> **Aim of the exercise**: Every line with the word "combo" in it should be extracted from the data that follows.

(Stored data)
···
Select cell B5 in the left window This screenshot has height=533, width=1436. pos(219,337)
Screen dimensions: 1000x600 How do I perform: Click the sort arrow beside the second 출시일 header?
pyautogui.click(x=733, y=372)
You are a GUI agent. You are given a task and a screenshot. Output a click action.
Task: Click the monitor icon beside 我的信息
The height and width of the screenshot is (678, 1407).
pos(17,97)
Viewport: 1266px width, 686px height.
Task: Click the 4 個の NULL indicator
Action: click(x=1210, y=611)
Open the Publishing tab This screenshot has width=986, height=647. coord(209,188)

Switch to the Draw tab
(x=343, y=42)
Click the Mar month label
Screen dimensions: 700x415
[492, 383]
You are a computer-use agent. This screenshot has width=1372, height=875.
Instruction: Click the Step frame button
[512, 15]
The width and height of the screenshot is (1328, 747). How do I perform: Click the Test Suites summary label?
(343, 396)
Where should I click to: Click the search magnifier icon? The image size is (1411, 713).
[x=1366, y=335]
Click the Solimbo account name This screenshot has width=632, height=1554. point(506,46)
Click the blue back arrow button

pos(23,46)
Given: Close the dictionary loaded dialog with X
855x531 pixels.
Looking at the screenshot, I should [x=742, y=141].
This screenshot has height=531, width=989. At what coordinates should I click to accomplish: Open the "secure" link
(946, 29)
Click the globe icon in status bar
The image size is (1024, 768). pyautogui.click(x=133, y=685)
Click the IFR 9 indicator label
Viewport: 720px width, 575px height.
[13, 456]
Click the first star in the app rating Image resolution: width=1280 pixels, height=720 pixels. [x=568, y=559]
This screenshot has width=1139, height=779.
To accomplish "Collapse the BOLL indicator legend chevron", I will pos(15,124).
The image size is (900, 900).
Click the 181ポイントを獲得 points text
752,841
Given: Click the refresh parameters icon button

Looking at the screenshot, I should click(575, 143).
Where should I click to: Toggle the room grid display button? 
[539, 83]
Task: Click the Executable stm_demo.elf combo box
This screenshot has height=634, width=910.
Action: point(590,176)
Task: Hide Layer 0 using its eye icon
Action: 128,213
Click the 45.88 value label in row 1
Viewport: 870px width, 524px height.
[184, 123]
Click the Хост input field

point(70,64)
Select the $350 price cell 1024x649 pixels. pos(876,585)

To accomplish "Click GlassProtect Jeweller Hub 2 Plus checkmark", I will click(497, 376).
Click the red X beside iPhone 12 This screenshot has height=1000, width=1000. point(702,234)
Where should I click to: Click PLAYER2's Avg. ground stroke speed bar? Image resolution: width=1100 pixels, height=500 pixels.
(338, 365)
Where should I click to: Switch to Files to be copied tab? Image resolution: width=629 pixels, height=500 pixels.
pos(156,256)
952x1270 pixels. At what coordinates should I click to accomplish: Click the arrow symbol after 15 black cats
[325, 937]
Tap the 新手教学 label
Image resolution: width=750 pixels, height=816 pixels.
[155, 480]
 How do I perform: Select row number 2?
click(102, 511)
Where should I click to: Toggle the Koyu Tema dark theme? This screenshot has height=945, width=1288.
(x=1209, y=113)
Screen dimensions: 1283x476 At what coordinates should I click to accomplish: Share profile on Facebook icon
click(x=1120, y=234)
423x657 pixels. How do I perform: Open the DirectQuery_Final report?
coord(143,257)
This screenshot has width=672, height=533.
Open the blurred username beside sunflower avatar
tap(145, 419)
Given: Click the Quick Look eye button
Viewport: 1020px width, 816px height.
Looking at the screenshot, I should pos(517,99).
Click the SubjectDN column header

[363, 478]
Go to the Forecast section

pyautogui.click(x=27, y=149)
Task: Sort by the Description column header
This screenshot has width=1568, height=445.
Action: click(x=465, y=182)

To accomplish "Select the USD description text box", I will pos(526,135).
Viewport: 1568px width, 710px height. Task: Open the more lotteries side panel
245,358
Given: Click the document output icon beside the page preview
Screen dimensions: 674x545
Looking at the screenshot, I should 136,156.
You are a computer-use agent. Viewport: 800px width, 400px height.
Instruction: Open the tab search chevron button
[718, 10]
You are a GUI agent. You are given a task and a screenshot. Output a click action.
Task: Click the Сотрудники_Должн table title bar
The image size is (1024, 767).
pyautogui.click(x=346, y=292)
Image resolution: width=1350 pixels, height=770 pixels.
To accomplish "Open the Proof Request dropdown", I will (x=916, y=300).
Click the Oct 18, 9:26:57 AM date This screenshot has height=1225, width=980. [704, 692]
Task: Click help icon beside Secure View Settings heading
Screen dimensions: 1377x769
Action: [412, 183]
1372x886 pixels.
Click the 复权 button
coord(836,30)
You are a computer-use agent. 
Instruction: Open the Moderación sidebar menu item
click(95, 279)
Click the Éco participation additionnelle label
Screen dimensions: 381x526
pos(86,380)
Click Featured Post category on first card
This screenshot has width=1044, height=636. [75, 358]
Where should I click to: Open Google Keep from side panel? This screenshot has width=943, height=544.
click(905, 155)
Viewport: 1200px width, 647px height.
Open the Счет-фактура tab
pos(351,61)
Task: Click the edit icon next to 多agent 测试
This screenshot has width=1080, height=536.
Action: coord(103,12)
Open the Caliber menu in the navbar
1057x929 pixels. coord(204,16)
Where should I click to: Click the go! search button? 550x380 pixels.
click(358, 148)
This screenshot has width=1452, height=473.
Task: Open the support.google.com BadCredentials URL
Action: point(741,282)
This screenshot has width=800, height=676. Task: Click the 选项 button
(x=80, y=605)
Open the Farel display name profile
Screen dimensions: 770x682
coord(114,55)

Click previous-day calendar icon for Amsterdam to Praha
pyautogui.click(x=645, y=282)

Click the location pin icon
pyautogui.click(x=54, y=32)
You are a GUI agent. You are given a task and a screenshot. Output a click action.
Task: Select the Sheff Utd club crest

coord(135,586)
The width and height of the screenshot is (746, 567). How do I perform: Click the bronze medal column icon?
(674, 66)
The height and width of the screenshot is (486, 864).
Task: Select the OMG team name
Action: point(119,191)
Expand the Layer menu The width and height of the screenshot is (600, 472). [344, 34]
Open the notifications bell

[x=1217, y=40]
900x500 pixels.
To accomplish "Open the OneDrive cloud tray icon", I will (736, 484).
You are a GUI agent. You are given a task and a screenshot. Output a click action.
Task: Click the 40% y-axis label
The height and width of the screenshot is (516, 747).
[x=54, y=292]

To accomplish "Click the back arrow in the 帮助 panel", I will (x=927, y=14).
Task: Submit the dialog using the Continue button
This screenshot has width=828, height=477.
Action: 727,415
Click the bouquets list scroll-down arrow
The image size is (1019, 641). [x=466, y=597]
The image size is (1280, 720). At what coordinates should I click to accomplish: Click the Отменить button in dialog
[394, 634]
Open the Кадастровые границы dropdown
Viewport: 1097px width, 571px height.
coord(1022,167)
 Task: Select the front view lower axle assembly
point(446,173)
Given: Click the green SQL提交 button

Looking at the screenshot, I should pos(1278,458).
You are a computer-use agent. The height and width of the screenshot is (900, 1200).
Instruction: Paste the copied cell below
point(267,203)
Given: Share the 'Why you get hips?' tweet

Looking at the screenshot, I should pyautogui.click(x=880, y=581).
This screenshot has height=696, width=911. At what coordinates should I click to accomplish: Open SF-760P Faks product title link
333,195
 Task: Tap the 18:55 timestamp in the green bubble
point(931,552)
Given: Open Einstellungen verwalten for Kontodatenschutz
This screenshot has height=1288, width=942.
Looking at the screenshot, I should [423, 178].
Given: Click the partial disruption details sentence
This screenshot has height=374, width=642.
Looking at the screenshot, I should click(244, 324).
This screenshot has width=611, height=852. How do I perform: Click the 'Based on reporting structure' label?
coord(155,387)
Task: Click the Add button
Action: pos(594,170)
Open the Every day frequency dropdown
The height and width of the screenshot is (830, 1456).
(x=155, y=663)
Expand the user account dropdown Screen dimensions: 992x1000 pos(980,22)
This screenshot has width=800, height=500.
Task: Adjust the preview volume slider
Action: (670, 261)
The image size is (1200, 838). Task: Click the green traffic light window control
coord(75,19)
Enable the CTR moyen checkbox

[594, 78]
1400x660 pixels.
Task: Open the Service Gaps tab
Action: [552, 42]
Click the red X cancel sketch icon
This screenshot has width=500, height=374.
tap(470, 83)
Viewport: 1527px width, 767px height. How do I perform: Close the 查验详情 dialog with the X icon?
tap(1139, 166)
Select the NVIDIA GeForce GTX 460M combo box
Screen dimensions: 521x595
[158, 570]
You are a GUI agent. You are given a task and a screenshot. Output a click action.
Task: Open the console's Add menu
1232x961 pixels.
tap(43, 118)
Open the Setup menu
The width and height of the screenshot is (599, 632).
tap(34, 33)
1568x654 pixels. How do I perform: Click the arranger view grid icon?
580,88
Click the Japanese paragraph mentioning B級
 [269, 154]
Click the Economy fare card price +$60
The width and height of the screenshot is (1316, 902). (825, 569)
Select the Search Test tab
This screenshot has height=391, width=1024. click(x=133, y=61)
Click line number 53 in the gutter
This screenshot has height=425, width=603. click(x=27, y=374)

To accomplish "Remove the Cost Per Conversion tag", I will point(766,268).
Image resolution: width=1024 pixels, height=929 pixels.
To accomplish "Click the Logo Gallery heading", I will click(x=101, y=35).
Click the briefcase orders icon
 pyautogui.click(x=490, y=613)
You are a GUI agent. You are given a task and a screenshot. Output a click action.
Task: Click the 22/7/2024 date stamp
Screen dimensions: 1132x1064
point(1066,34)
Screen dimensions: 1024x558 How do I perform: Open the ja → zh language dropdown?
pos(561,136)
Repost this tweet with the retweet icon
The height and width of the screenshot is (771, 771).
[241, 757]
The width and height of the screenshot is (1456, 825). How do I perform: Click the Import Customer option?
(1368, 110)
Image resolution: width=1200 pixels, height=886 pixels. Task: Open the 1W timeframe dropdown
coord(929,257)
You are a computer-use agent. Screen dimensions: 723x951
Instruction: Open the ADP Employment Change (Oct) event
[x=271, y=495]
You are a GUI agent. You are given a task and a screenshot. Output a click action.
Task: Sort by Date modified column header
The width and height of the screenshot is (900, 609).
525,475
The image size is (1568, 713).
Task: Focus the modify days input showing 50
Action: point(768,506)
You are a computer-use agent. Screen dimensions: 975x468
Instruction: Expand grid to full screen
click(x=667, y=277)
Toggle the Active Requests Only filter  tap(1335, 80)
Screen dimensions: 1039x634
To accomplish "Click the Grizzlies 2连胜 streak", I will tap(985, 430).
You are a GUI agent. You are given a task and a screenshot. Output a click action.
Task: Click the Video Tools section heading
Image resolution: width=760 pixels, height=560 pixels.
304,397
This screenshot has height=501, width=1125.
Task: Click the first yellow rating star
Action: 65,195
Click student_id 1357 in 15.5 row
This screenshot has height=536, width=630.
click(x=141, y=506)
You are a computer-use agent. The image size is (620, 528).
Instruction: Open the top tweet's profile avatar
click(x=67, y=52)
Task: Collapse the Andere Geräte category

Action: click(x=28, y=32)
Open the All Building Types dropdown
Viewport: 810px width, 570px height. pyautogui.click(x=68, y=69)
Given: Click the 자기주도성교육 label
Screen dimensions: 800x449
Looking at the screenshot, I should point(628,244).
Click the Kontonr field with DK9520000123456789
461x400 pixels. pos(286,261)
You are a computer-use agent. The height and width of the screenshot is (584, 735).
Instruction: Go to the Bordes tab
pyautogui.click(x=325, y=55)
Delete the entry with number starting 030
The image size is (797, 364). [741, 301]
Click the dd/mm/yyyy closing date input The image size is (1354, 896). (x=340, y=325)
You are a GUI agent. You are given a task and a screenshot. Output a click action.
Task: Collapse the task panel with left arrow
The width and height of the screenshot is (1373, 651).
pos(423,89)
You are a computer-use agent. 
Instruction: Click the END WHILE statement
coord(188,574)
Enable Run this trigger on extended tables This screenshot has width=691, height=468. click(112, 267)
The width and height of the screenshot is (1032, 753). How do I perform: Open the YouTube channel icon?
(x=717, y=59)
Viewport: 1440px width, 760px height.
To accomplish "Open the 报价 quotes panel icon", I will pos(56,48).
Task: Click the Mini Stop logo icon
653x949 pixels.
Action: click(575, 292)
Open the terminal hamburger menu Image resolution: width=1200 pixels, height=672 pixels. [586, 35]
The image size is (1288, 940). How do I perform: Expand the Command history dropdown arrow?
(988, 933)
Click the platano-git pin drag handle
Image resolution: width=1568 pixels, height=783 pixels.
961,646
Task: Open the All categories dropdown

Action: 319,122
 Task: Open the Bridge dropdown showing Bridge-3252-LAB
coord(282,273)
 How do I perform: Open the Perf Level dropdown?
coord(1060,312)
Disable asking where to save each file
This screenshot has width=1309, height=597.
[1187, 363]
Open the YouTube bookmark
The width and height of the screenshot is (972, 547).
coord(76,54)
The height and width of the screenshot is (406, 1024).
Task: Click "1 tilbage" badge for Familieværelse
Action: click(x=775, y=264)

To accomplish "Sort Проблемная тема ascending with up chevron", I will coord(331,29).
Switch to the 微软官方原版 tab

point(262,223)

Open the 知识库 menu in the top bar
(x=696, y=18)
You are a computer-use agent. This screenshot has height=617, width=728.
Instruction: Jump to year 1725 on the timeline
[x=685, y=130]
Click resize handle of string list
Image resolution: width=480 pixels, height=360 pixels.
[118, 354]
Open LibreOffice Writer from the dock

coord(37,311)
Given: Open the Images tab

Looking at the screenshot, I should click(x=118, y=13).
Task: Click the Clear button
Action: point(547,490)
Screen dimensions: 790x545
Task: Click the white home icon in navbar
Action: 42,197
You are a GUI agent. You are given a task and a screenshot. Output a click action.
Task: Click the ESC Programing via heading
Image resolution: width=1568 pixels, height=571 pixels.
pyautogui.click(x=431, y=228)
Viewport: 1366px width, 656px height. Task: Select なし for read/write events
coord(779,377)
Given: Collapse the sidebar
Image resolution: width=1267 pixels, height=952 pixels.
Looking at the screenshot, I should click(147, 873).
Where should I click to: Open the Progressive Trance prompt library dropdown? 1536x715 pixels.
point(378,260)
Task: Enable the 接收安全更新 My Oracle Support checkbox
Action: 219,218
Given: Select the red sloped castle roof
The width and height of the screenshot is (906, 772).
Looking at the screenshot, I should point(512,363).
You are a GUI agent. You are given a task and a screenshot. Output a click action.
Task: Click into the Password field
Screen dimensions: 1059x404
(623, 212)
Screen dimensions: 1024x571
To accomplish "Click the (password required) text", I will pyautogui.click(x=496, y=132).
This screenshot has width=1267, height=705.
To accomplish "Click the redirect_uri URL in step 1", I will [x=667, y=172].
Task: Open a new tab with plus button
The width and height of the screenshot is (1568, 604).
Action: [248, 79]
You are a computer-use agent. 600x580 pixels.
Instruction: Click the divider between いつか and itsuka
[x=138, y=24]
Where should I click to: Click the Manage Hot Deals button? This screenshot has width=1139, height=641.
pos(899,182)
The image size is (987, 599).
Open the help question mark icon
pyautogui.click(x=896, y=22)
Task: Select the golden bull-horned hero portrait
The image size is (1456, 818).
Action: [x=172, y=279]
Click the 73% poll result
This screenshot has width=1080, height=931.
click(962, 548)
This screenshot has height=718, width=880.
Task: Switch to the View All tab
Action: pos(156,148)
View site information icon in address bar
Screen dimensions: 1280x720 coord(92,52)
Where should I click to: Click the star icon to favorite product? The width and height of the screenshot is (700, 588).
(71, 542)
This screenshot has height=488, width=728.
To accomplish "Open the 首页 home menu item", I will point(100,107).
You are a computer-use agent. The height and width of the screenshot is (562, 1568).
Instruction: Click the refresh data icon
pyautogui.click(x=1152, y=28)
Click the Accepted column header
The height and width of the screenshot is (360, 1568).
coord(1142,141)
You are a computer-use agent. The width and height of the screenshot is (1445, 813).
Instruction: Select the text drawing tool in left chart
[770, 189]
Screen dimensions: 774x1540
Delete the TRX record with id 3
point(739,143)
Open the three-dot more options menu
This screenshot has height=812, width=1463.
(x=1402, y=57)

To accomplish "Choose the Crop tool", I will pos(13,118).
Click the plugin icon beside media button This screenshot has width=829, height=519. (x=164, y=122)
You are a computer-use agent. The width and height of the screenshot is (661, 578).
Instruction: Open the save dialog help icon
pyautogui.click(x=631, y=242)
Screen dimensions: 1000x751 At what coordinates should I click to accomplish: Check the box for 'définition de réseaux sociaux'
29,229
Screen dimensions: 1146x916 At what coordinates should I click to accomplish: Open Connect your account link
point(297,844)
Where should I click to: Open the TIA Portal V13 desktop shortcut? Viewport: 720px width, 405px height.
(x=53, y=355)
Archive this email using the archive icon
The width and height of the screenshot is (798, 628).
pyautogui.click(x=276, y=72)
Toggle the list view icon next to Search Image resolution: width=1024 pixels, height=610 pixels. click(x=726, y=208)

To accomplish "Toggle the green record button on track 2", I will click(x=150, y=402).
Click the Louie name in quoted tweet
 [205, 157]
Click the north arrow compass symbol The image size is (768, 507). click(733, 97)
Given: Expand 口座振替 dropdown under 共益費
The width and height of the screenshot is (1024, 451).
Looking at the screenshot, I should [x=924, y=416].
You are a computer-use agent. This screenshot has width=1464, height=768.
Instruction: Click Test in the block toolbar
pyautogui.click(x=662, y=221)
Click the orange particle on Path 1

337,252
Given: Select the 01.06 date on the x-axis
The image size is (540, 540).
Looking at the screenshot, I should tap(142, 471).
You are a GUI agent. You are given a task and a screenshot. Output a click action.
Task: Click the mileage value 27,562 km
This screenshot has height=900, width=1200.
···
> **Result**:
Task: Click the Executable stm_demo.elf combo box
Select the NVIDIA GeForce GTX 460M combo box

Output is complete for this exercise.